Она нашла его с краю в дальнем ряду. Александр Эштон был почти неузнаваем, его лицо скрывала короткая темная борода. «Как жаль, что в наши дни молодые люди не носят бороду», – подумала Шафран, покусывая нижнюю губу. Выражение его лица было серьезным, как это часто бывало; брови над темными глазами нахмурены, губы сжаты в тонкую линию. Черные непослушные кудри отросли. Она долго рассматривала расплывчатые линии и тени на его лице, затем перешла к остальным деталям. На нем была рубашка без воротника, с глубоким вырезом на груди, галстука не было и подавно. На руке виднелась повязка, хорошо заметная при закатанных рукавах.

Шафран удовлетворенно вздохнула. Эта борода очень шла Александру. Отложив фотографию в сторону, она взялась читать письмо.

23 июля 1923 г.

Дорогая Шафран,

Благодарю за ваше последнее письмо. Я читал его с наслаждением, пока мы плыли вверх по реке в Сантарем, где встречаются реки Тапажос и Амазонка. Приведенная вами цитата из Уолта Уитмена идеально описала то, что я видел вокруг, когда мы преодолевали милю за милей в дикой природе. Наша планета и правда временами пугает своей буйностью и необъятностью, но я чувствую, что начинаю понимать, по словам Уитмена, божественность джунглей. Хотя мы здесь уже девять недель, все деревья, вся живность все лагуны и заливы, что встречались на нашем пути, – лишь капля в море по сравнению с тем, что представляет собой вся Амазонка. Я бы хотел, чтобы вы тоже насладились этим зрелищем.

Шафран улыбнулась при этих словах. Как же приятно было уловить в них что-то нежное.

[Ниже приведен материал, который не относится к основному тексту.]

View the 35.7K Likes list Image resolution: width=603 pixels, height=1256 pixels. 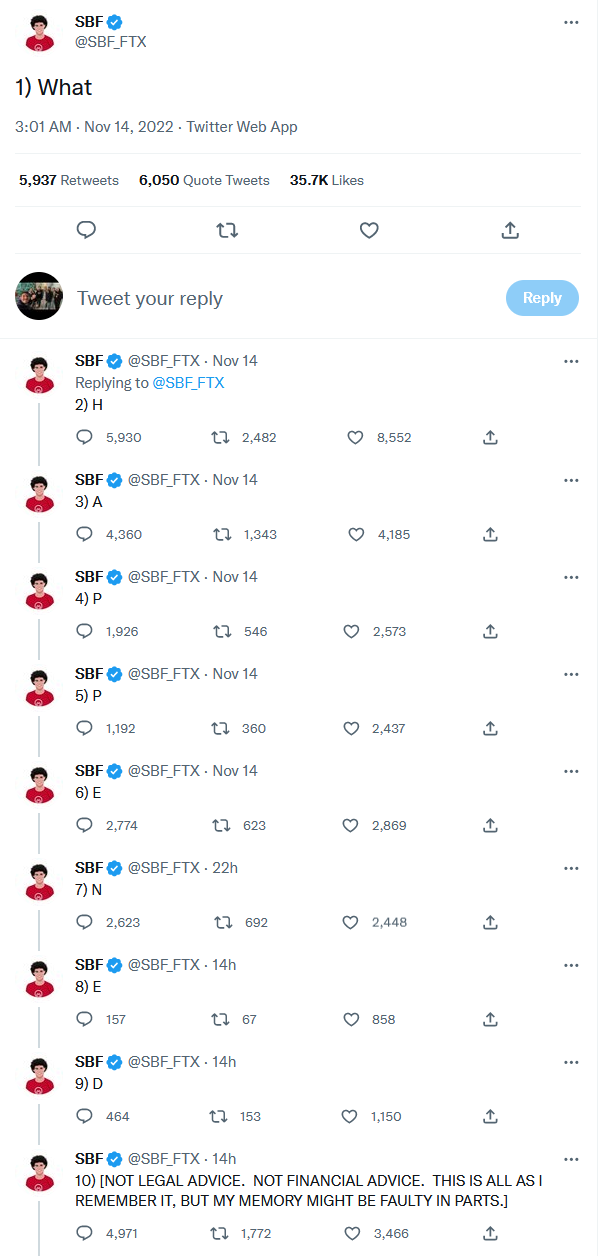326,181
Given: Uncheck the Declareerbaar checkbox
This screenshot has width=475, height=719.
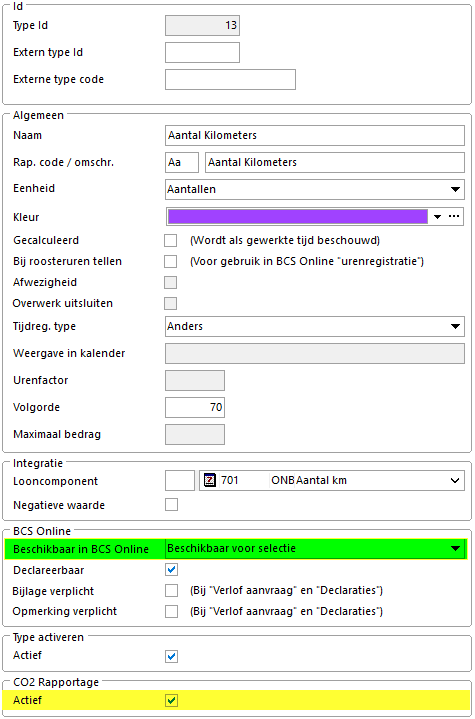Looking at the screenshot, I should click(171, 570).
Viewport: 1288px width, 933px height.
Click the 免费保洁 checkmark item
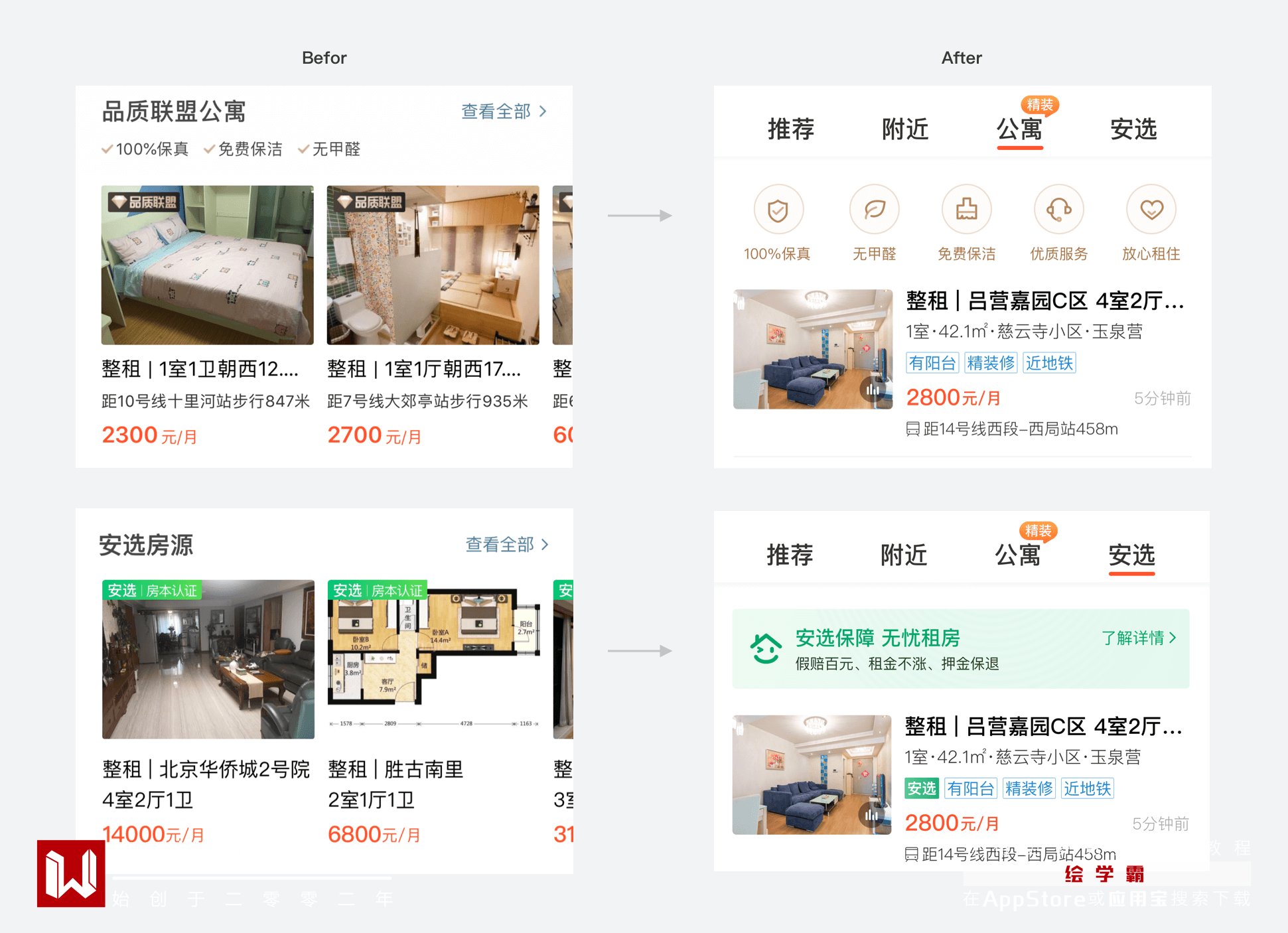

…Никаких новых ужасов не произошло с тех пор, как Трумонта укусила та змея, о чем я писал в предыдущем письме. Кстати, он полностью выздоровел и присоединится к нам через пару недель, когда мы вернемся из Сантарема. С нетерпением жду возможности передать ему работу, которая в его отсутствие пала на мои плечи. Добыть образцы, которые вы так жаждете получить, и без того непростая задача.

Вам будет приятно узнать, что я нашел половину из них, хотя нет уверенности, что получится привезти их в полном объеме, поскольку собрать образцы мы сможем не ранее, чем за месяц до отправления отсюда. Особенно легко было найти стрихнос[11 - Стрихнос – род растений семейства Логаниевые, включающий в себя деревья и лианы, растущие в тропических областях.]. Многие из наших гидов категорически не разрешали мне прикасаться к его плодам. Похоже, они думают, что я собирался их съесть, так что я выучил на их языках фразу «Я не собираюсь это есть, я не идиот». Но, боюсь, они мне не поверили.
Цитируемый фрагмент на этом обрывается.